𝐍𝐮𝐜𝐥𝐞𝐚𝐫𝐞𝐬: 𝐥𝐚𝐬 𝐝𝐞 𝐬𝐢𝐞𝐦𝐩𝐫𝐞, 𝐩𝐚𝐫𝐚 𝐥𝐨 𝐝𝐞 𝐬𝐢𝐞𝐦𝐩𝐫𝐞
Las centrales nucleares no se apagaron de forma generalizada, aunque algunos medios apuntan a que varias redujeron su producción o se desconectaron de forma puntual para evitar problemas mayores, como una sobretensión que pudiera afectar a los sistemas. En todo caso, tampoco sirvieron de mucho. ¿Por qué? Porque su producción es constante y poco adaptable. No pueden reaccionar con rapidez ante una caída de demanda ni aportar flexibilidad al sistema. Reclamarlas como solución a un problema de equilibrio inmediato es como querer usar un portaaviones para remolcar una bicicleta: mucho poder, pero mal enfocado.

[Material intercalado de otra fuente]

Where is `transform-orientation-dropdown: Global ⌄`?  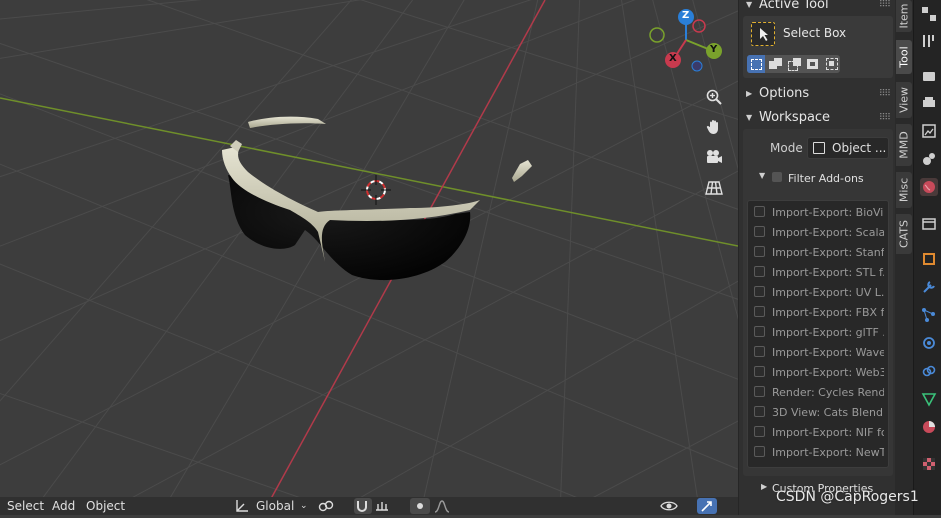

𝐆𝐨𝐛𝐢𝐞𝐫𝐧𝐨 𝐯𝐬 𝐞𝐥𝐞́𝐜𝐭𝐫𝐢𝐜𝐚𝐬: 𝐝𝐞𝐬𝐜𝐨𝐧𝐞𝐱𝐢𝐨́𝐧 𝐢𝐧𝐬𝐭𝐢𝐭𝐮𝐜𝐢𝐨𝐧𝐚𝐥
El Gobierno, lejos de calmar las aguas, ha señalado a las compañías eléctricas por su falta de fiabilidad y transparencia. La tensión (nunca mejor dicho) entre operadores, generadores y políticos crece, y la ciudadanía asiste a esta batalla sin saber si la próxima vez podrá siquiera cargar el móvil para leer los reproches en tiempo real.
𝐘 𝐦𝐢𝐞𝐧𝐭𝐫𝐚𝐬 𝐭𝐚𝐧𝐭𝐨, 𝐥𝐨𝐬 𝐜𝐢𝐮𝐝𝐚𝐝𝐚𝐧𝐨𝐬…
Gritando por la ventana como si hubiera vuelto la electricidad el día de la Selectividad. La mayoría sin saber qué pasaba, sin red, sin datos y sin radio (porque ahora todo es digital, hasta que deja de serlo). En vez de una alerta clara, solo hubo teorías de bar, memes y un silencio institucional que dolía más que la oscuridad.
𝐄𝐩𝐢́𝐥𝐨𝐠𝐨
No se trata de culpar al sol, ni al átomo. Se trata de reconocer que tenemos una red frágil, mal coordinada y con demasiadas manos pulsando botones sin hablar entre ellas. Quizás no necesitamos más energía, sino más sentido común.
𝑨𝒍𝒈𝒖𝒏𝒐𝒔 𝒎𝒊𝒓𝒂𝒏 𝒍𝒂𝒔 𝒆𝒔𝒕𝒓𝒆𝒍𝒍𝒂𝒔, 𝒐𝒕𝒓𝒐𝒔 𝒎𝒊𝒓𝒂𝒎𝒐𝒔 𝒒𝒖𝒊𝒆́𝒏 𝒍𝒂𝒔 𝒂𝒍𝒒𝒖𝒊𝒍𝒂.